**EXCERPT TO READ**.
-=-=-=-=-

Grant as Contract
The case of Fletcher v. Peck, 6 Cranch 135 affirmed title issued to a private individual by the State of Georgia, disposed of to others and then rescinded by a subsequent legislature as fraudulently issued. Chief Justice Marshall stated:
"A contract is a compact between two or more parties, and is either executory or executed. An executory contract is one in which a party binds himself to do, or not to do, a particular thing; such was the law under which the conveyance was made by the governor. A contract executed is one in which the object of contract is performed; and this, says Blackstone, differs in nothing from a grant. The contract between Georgia and the purchasers was executed by the grant. A contract executed, as well as one which is executory, contains obligations binding on the parties. A grant, in its own nature, amounts to an extinguishment of the right of the grantor, and implies a contract not to reassert that right. A party is, therefore, always estopped by his own grant.
"Since, then, in fact, a grant is a contract executed, the obligation of which still continues, and since the constitution uses the general term contract, without distinguishing between those which are executory and those which are executed, it must be construed to comprehend the latter as well as the former. A law annulling conveyances between individuals, and declaring that the grantors should stand seised of their former estates, notwithstanding those grants, would be as repugnant to the constitution as a law discharging the vendors of property from the obligation of executing their contracts by conveyances...."
"Whatever respect might have been felt for the state sovereignties, it is not to be disguised that the framers of the constitution viewed, with some apprehension, the violent acts which might grow out of the feelings of the moment; and that the people of the United States, in adopting that instrument, have manifested a determination to shield themselves and their property from the effects of those sudden and strong passions to which men are exposed. The restrictions on the legislative power of the states are obviously founded in this sentiment; and the constitution of the United States contains what may be deemed a bill of rights for the people of each state....

-=-=-=-=-

**WRITTEN REQUEST 1**.
In the passage on grant as contract, what does a grant imply, according to Marshall?
The listing below has no connection to the passage on grant as contract.

-=-=-=-=-

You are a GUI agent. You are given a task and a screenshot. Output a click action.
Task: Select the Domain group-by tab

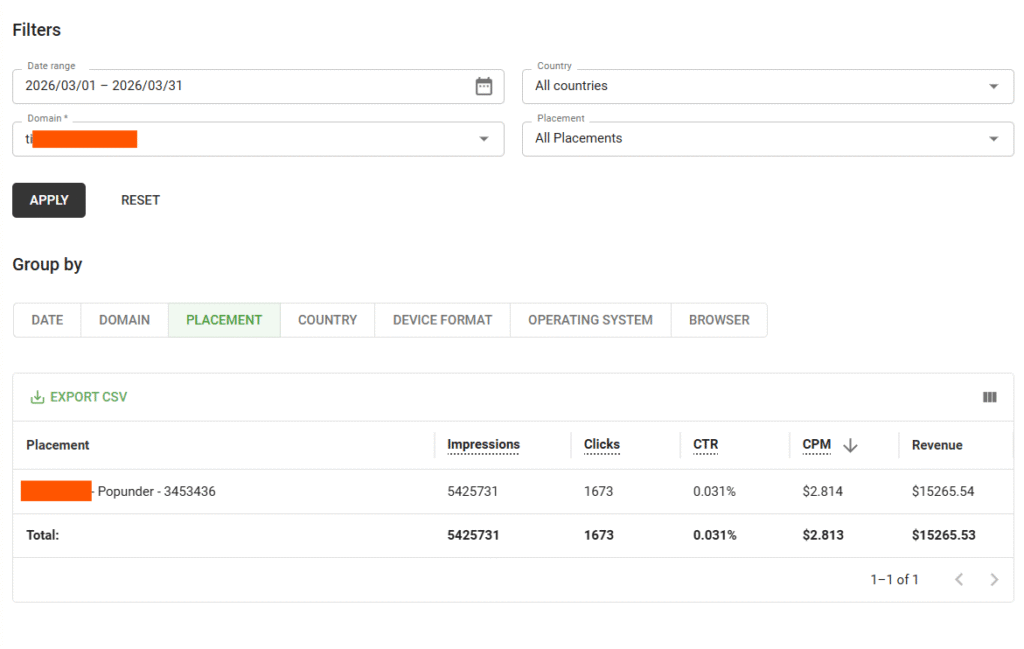[124, 320]
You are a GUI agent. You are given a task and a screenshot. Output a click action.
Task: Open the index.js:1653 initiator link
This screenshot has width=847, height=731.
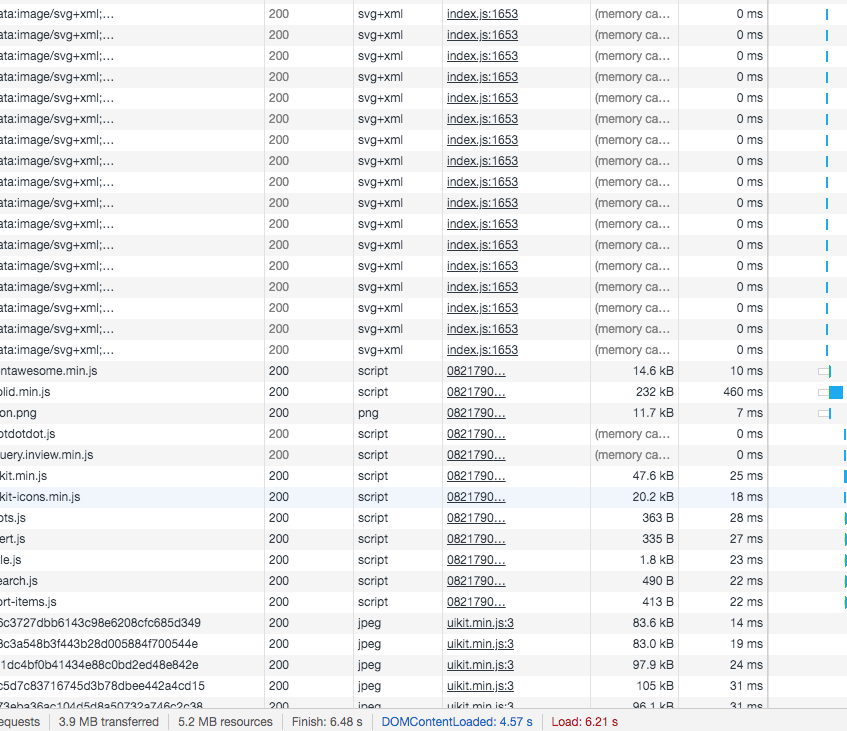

-=-=-=-=-

**WRITTEN REQUEST 2**.
Rename "GUI agent" to "screen agent" throughout the listing and keep every other part the same. Leave out the pictures.

**COMPLETE RESPONSE 1**.
A contract not to reassert the grantor's right.

**COMPLETE RESPONSE 2**.
You are a screen agent. You are given a task and a screenshot. Output a click action.
Task: Select the Domain group-by tab

[124, 320]
You are a screen agent. You are given a task and a screenshot. Output a click action.
Task: Open the index.js:1653 initiator link
This screenshot has width=847, height=731.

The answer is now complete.